触りながら学んで
試行錯誤してみよう!

 他方、現代においては、新しいテクノロジーが次から次に出てくるせいで、もはやどれが有益なのかよくわからないということも、「ミーハーする」が失われてしまう原因かもしれません。

 新しいものにはやはり「玉石混淆」の側面があります。

 なかには、本当にすぐ消えてしまう一過性のサービスもありますし、企業側が話題づくりとしてこっそり「バズ」を仕掛けているようなケースもあります。

 それを踏まえるなら、最新のテクノロジーを「すべて活用する」というのは現実的ではないでしょう。

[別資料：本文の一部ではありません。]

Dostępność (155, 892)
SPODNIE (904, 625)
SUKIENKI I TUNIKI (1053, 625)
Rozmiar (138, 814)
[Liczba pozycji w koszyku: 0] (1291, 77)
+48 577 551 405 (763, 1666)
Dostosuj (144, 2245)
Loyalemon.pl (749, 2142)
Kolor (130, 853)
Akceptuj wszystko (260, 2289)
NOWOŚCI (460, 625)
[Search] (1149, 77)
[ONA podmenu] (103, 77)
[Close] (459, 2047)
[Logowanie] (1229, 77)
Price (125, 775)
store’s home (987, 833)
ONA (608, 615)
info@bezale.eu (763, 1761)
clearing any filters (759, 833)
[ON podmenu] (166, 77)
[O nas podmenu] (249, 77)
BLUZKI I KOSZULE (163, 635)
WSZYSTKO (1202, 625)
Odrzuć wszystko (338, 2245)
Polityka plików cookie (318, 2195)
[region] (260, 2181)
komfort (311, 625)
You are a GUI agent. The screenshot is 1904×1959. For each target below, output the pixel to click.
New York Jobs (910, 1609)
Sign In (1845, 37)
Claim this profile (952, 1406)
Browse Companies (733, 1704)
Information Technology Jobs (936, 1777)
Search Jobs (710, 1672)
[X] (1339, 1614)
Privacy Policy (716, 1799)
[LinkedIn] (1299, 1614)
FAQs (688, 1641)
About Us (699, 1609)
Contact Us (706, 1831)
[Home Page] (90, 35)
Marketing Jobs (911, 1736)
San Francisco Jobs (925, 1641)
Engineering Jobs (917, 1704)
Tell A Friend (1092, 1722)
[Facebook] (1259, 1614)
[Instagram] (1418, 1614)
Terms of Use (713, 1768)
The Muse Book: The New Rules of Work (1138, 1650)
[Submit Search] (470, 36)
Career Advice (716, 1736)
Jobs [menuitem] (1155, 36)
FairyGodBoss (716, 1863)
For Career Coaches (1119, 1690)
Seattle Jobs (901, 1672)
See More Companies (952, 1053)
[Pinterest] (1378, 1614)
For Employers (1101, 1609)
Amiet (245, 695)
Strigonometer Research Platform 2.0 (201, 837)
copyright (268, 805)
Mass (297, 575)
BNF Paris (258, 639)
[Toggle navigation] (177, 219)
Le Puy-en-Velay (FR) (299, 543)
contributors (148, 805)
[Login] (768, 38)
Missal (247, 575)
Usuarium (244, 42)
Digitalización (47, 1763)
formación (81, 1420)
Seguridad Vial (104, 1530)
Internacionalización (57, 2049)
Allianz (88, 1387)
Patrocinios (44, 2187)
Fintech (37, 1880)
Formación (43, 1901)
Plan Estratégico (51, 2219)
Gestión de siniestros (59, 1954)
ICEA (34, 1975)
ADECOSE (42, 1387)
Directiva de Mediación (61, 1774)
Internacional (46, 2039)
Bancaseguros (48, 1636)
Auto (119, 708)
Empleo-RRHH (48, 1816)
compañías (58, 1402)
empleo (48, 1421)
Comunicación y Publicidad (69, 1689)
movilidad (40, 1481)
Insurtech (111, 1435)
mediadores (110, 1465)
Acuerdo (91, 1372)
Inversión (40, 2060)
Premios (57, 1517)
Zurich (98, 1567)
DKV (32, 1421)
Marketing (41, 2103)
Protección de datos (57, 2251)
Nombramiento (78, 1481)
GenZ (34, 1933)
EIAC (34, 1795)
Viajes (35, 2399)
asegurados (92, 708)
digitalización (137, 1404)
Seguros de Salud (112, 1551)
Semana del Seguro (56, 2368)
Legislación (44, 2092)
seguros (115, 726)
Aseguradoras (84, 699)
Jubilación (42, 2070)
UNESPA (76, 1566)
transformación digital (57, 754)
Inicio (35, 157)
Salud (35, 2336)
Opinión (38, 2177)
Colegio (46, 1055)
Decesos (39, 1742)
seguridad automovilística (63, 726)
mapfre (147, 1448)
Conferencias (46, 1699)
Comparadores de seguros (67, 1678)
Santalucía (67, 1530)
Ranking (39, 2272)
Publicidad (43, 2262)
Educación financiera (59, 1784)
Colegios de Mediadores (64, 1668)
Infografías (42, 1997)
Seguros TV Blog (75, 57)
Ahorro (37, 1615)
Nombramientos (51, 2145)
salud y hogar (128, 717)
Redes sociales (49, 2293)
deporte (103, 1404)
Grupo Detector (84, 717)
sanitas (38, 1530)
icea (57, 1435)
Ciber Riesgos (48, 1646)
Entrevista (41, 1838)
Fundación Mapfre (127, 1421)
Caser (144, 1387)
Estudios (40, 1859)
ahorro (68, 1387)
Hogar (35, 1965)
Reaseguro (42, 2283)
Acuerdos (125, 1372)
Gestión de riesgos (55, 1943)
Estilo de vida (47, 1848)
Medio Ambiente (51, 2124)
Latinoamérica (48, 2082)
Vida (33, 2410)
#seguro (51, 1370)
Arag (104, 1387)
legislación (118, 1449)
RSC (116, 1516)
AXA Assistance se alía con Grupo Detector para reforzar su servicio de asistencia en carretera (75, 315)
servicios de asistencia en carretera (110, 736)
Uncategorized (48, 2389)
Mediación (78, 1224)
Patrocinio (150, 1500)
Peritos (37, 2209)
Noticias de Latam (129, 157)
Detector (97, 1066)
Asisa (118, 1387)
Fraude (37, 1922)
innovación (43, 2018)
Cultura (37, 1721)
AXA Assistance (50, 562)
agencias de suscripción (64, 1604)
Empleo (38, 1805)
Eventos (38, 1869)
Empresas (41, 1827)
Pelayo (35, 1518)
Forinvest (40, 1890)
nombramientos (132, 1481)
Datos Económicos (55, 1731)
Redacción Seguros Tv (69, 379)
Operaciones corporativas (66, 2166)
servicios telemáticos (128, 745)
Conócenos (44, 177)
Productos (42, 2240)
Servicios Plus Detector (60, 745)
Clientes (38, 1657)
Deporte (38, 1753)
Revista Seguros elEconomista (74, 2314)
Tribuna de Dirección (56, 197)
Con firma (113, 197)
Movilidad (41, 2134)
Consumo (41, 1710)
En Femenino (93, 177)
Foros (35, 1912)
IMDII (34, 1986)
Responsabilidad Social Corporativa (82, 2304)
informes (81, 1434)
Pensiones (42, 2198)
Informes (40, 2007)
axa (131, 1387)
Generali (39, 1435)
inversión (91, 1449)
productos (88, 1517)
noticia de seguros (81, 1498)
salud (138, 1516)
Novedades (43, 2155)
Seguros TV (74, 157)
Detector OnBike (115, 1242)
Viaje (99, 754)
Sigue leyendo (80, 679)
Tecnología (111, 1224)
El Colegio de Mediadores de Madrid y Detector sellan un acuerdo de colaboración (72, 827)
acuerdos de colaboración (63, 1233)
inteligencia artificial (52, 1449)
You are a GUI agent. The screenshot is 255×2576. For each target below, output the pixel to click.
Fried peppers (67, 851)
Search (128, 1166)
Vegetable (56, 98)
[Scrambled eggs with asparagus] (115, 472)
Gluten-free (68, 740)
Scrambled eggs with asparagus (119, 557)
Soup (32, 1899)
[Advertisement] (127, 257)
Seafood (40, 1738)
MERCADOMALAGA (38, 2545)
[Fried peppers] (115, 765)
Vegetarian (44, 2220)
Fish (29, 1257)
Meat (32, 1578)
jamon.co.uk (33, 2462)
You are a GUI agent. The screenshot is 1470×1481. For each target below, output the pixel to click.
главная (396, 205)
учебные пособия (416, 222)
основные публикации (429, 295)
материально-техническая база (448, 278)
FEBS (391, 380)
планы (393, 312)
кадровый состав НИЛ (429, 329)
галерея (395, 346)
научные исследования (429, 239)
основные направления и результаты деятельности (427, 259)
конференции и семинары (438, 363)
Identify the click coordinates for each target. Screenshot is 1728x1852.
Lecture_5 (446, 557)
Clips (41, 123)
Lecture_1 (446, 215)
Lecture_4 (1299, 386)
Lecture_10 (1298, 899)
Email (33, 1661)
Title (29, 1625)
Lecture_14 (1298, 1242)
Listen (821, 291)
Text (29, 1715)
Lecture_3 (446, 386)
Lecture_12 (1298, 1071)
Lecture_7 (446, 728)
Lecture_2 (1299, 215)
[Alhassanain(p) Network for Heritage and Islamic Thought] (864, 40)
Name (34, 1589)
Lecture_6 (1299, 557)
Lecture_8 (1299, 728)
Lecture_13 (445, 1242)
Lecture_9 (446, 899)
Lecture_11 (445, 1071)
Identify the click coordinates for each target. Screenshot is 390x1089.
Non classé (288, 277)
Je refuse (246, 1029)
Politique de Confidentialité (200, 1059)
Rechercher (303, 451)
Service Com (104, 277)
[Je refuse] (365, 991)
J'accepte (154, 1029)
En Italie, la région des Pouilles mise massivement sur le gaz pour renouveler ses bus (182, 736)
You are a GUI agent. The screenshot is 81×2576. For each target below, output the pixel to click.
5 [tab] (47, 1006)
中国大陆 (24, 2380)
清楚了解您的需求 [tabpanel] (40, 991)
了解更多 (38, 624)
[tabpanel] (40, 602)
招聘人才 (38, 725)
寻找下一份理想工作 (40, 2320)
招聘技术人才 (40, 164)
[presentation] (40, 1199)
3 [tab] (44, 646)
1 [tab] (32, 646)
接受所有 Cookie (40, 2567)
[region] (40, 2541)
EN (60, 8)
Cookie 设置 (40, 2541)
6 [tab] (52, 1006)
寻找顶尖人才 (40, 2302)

 ただ、もしそうなのだとしても、「新しいものをとにかくいったんいじってみよう」とする姿勢は、学びをやめない生き方にとってきわめて重要です。

 ひとまず手を動かして試行錯誤するなかで、物事の仕組みを理解したり、新しいアイデアを生み出したりする――そうした学びのスタイルは「ティンカリング(Tinkering)」と呼ばれています。

 これはもともと、昔のヨーロッパで鍋や道具の修理をして回った「修理屋(Tinker)」に由来する言葉です。

 子どもが新しいおもちゃで遊ぶときには、いちいち説明書を読んだりしません。

『学びをやめない生き方入門』『学びをやめない生き方入門』(中原 淳ほか、テオリア)

 とにかく触って試してみながら、その遊び方を発見・創造していきます。

 このようなティンカリングのプロセスは、人々の創造性を刺激し、革新的な解決策を生み出すことにもつながります。

「ミーハーする」は、まさにこのティンカリングに通ずる学びのあり方なのです。

 現代では、ほとんどの最新テクノロジーは、ひとまず無料で試せるようになっています。

 それほどお金や時間をかける必要もないため、リスクはほとんどありません。「気軽に試してみて、合わなければやめればいい」――それくらいの感覚で、「いったんいじってみる」ことが大切なのです。